To better understand hybrid facilities, the Private Equity Law Report recently interviewed Haynes and Boone Partner Ellen Gibson McGinnis for her insights on unique traits and trends in this area. Specifically, this article outlines the mechanics of a hybrid facility’s borrowing base; explores some of the pros and cons for sponsors to consider pre-adoption; and explains why hybrid facilities have never achieved widespread adoption as sources of fund financing.

For more on NAV and subscription facilities, see “Characteristics and Benefits of NAV Facilities for Secondary Funds” (Sept. 10, 2019); and “Trends in the Use of Subscription Credit Facilities: Structuring Considerations Negotiated With Lenders and Important LPA and Side Letter Provisions (Part Two of Two)” (Feb. 7, 2019).

PELR: Please provide a summary of hybrid facilities and where they fall on the spectrum of financing options available to PE sponsors.

McGinnis: A PE fund usually has a subscription facility when it is formed, with a borrowing base composed of the unfunded capital commitments of its creditworthy investors. That subscription line gets drawn during the fund’s investment period. At the end of that investment period, when unfunded capital commitments have been exhausted, many PE funds terminate their subscription facilities and replace them with separate NAV facilities that use qualifying fund assets as the borrowing base.
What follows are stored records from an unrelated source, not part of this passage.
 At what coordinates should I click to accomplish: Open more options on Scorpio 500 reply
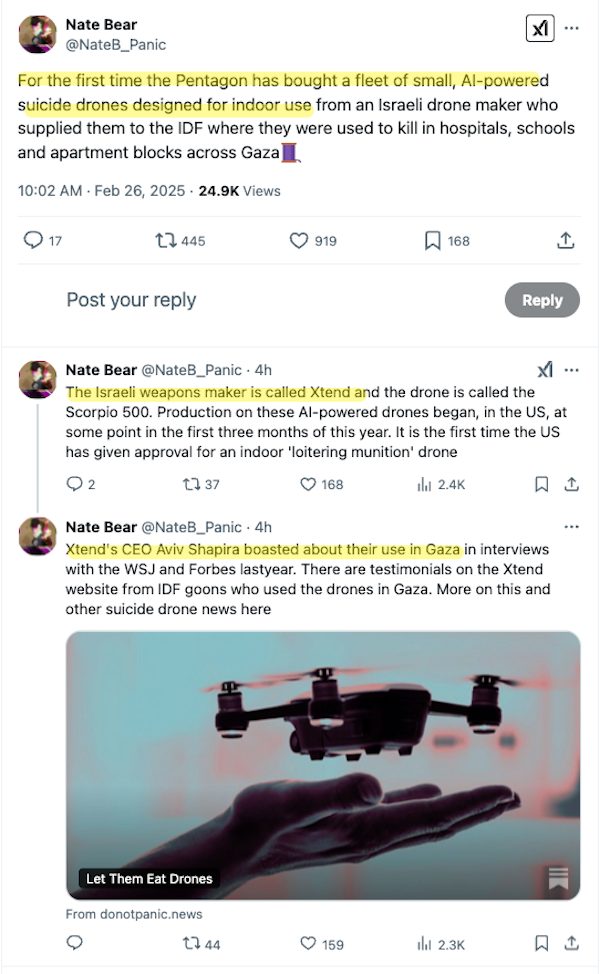(x=572, y=370)
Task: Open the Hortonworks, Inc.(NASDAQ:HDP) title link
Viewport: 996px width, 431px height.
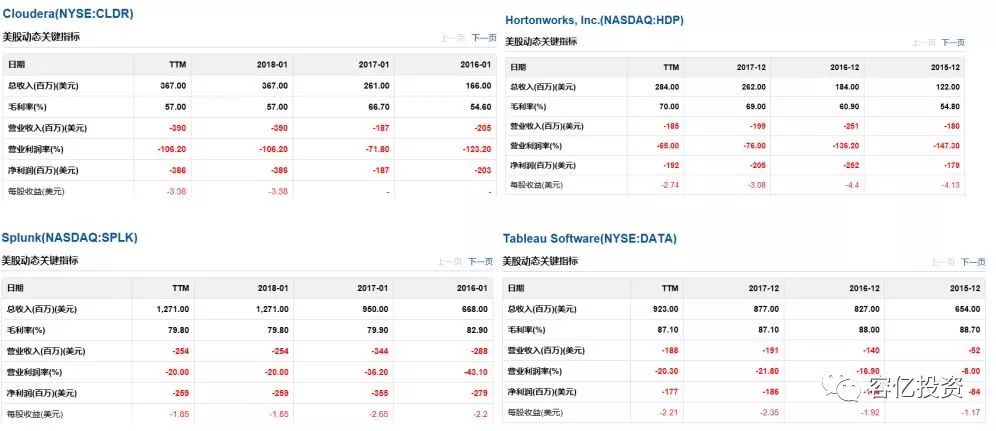Action: pos(594,20)
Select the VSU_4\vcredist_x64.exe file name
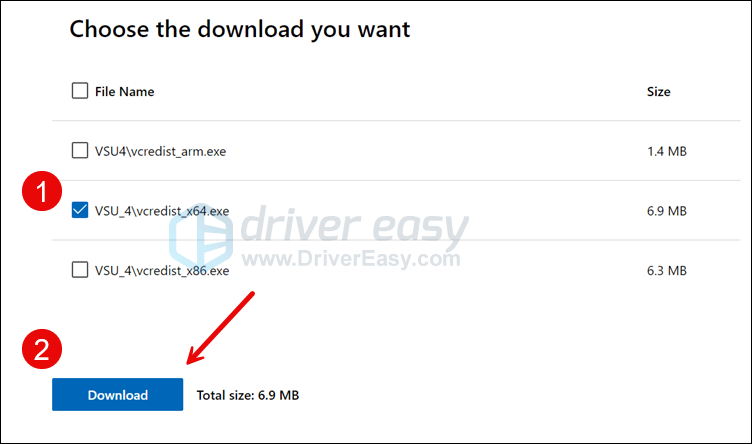 coord(162,211)
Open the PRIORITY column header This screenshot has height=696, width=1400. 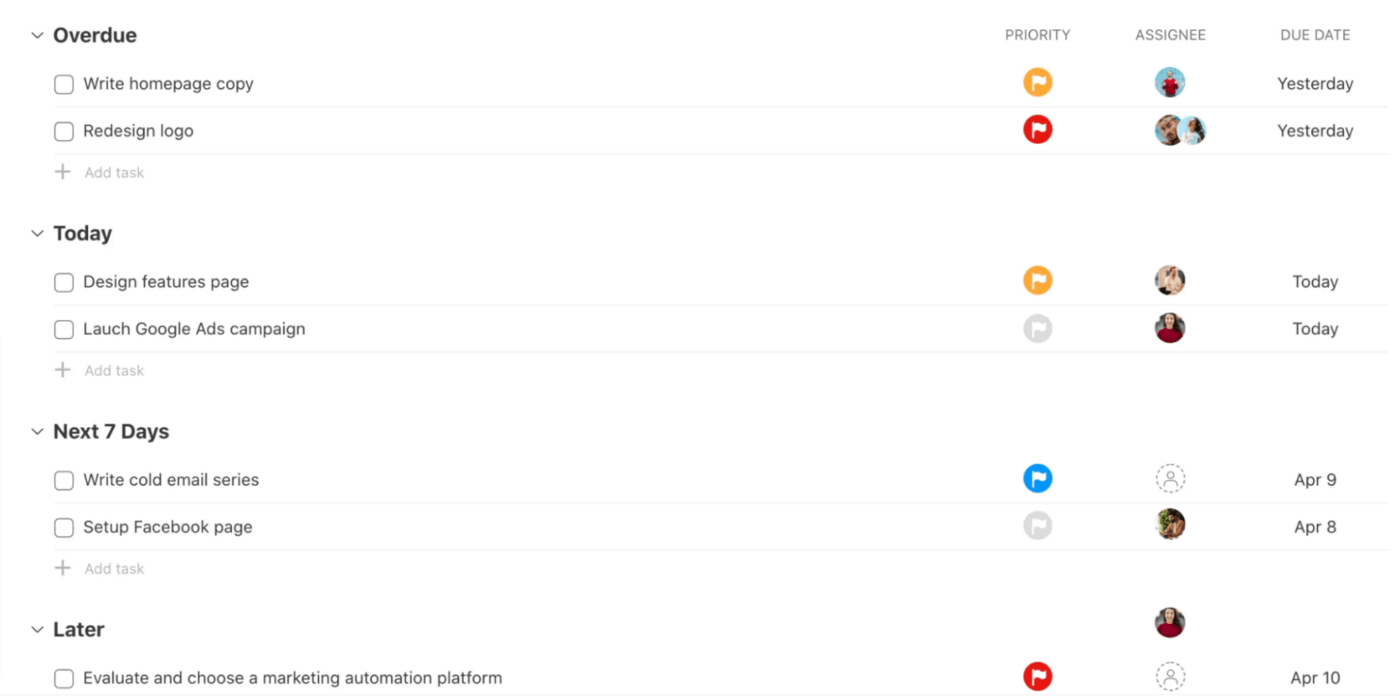tap(1037, 34)
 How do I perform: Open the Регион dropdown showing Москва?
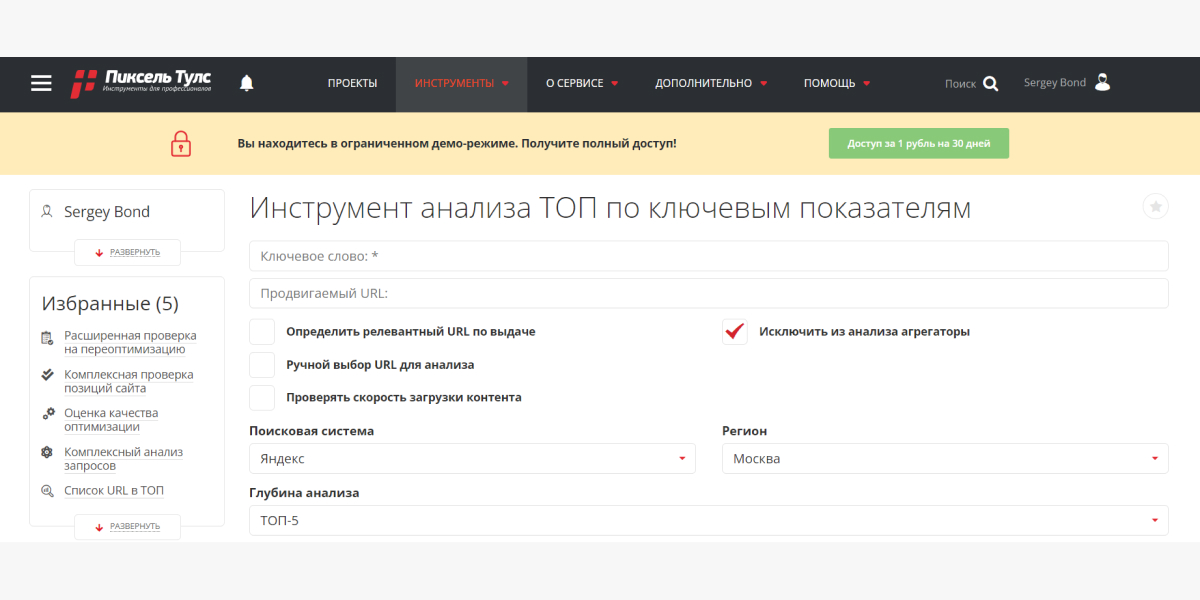click(945, 459)
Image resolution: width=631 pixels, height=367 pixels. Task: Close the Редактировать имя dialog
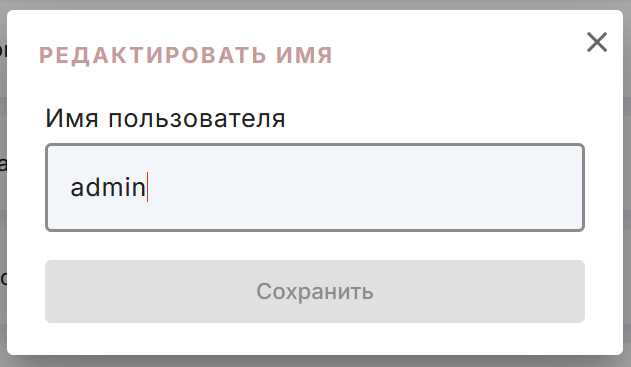596,42
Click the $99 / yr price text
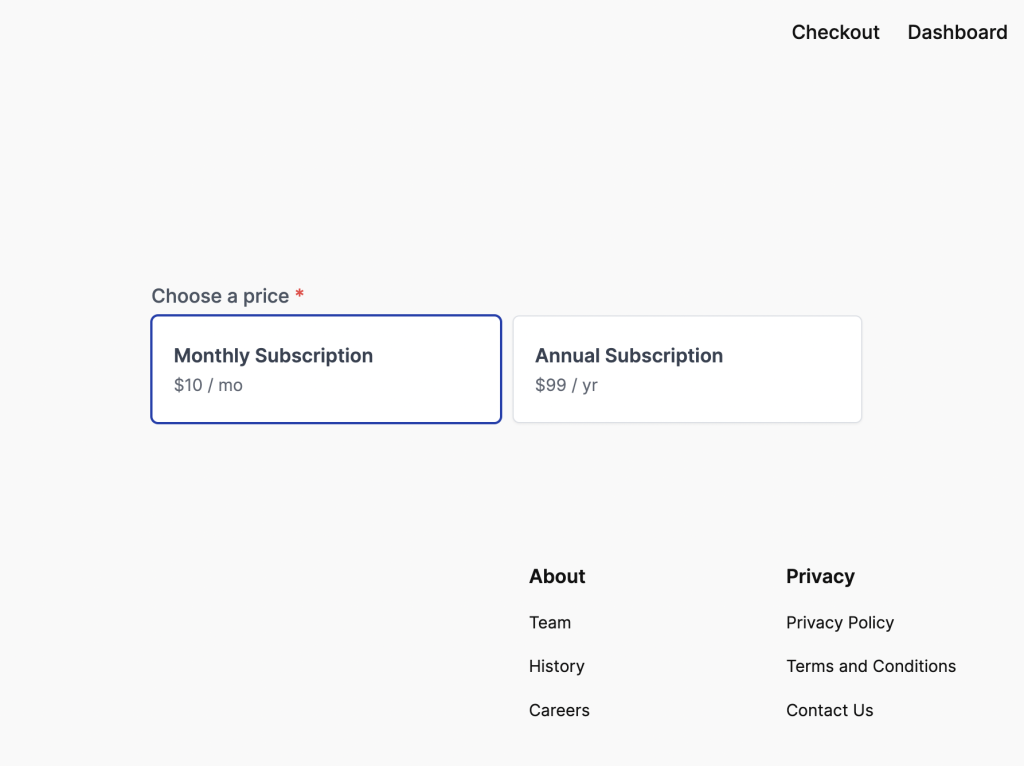Image resolution: width=1024 pixels, height=766 pixels. pos(567,385)
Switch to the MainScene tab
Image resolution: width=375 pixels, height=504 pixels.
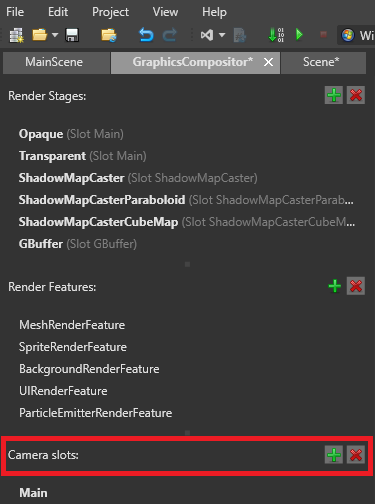tap(56, 62)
Alternatively, a hybrid facility basically combines a subscription facility and a NAV facility in the same documentation. General partners (GPs) benefit by having a single financing facility with a longer duration because the assets acquired under a subscription line support the borrowings under the NAV portion of the facility. Putting a single hybrid facility in place – instead of separate subscription and NAV facilities (which may, at times, be with different lenders) – should result in reduced costs (e.g., bank fees, legal fees, etc.) for the GP.